Caracas, 11 fev (EFE).- Grupos armados ordenam que os cidadãos deixem as ruas e paralisam bairros inteiros na Venezuela para realizar os velórios de seus líderes mortos e protestar contra supostas execuções da polícia.

Desde o final de janeiro, esta situação de intimidação aconteceu pelo menos duas vezes.

Em 4 de fevereiro, o norte da cidade central de Maracay amanheceu inundado de folhetos que advertiam que ninguém devia circular pois no dia anterior tinha morrido um jovem supostamente executado pela Polícia Científica (CICPC).

Nesse dia, os pais correram para buscar seus filhos nas escolas antes da hora de saída e as lojas fecharam suas portas porque os folhetos alertavam sobre "as consequências" de quem descumprisse as ordens.

O texto fala de José Gabriel Álvarez Rojas, conhecido como "El Chino Pedrera", suposto líder de um grupo criminoso que no passado também liderou uma prisão de Aragua, estado do qual Maracay é capital.

O panfleto, anônimo, reivindica ao governador de Aragua, Tareq el Aissami, "que tome medidas", ao afirmar "que não pode ser possível que um jovem que se preocupa com o bem-estar das comunidades do município de Girardot da zona norte de Maracay tenha sido morto como fizeram com Emilio José Rojas Madriz".

O comunicado diz, além disso, que "os principais corruptos do estado são os próprios órgãos de segurança", pois não levam em conta os "trabalhos sociais e doações" que o grupo que escreve a carta supostamente realiza "diariamente" em Aragua.

"Aqui no estado de Aragua vamos fazer bem aos nossos entes queridos e se vocês querem despertar um monstro, nós estaremos aqui para lutar", finaliza o texto.

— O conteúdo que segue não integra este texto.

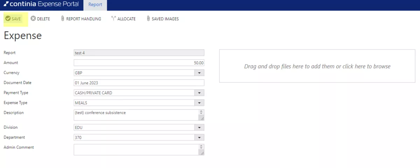Click the green Save checkmark icon

pos(8,19)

O fato anterior aconteceu em 25 de janeiro na cidade de Porlamar, pertencente à Ilha Margarita, onde um grupo de presos prestou homenagem a seu ex-líder Teófilo Cazorla, conhecido como "El Conejo", que morreu baleado quando saía de uma boate.

Enquanto os presos disparavam para o ar com armas longas e pistolas, no interior da prisão, no dia seguinte, quando aconteceu o enterro, parte do grupo exigiu dos moradores que não saíssem nas ruas para que o caixão com o morto pudesse circular pela cidade.

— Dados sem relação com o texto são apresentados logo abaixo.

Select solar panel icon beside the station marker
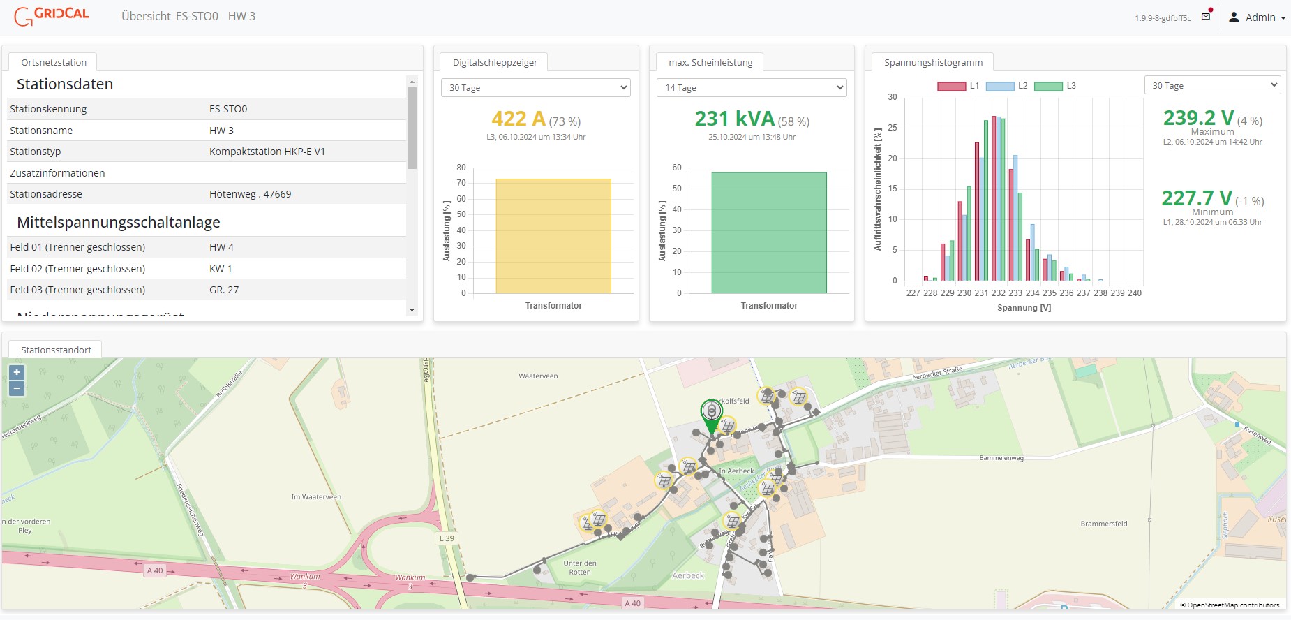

A oposição política, que agora tem maioria no Parlamento do país, anunciou que abriria uma investigação pelo fato de que os presos possuam armas de guerra e solicitou a interpelação do ministro da Defesa, Vladimir Padrino.

Para o diretor do Observatório Venezuelano de Violência (OVV), Roberto Briceño León, "o nível de organização do crime na Venezuela está substituindo o Estado em alguns territórios".

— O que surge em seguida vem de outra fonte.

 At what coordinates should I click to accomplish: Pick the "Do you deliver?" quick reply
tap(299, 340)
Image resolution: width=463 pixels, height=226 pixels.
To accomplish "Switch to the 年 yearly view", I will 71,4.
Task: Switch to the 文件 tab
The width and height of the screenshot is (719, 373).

O diretor afirmou à Agência Efe que estes grupos são organizados porque contam com o financiamento que lhes permite ter "uma força" de até 600 homens em alguns casos, além de armas e controle sobre o território.

"Em Maracay, a princípio, eles não ferem ninguém, não matam ninguém, mas todo mundo fica em casa, assim demonstram que têm o controle, o território, que têm o suficiente nível de persuasão e que afinal de contas representam ali mais que o próprio Estado", explicou.

Segundo o especialista, nas prisões "são organizados delitos, comandados sequestros e cobrados resgates, e também fazem demonstrações de força como a vista em Margarita".

Além disso, os assassinatos de policiais são cada vez mais frequentes na Venezuela, disse o diretor do OVV, que reconhece que estão acontecendo "muitas execuções" de criminosos por parte dos funcionários de segurança.

A organização OVV apresentou em dezembro do ano passado um relatório no qual afirma que a Venezuela registrou em 2015 o número recorde de 27.875 mortes violentas, o que significa uma taxa de 90 por cada cem mil habitantes.

Fontes oficiais reduzem significativamente os números. Segundo a procuradora-geral da Venezuela, Luisa Ortega Díaz, em 2015 a taxa de homicídios foi de 58,1 por cada 100 mil habitantes, o que se traduz em 17.778 mortos.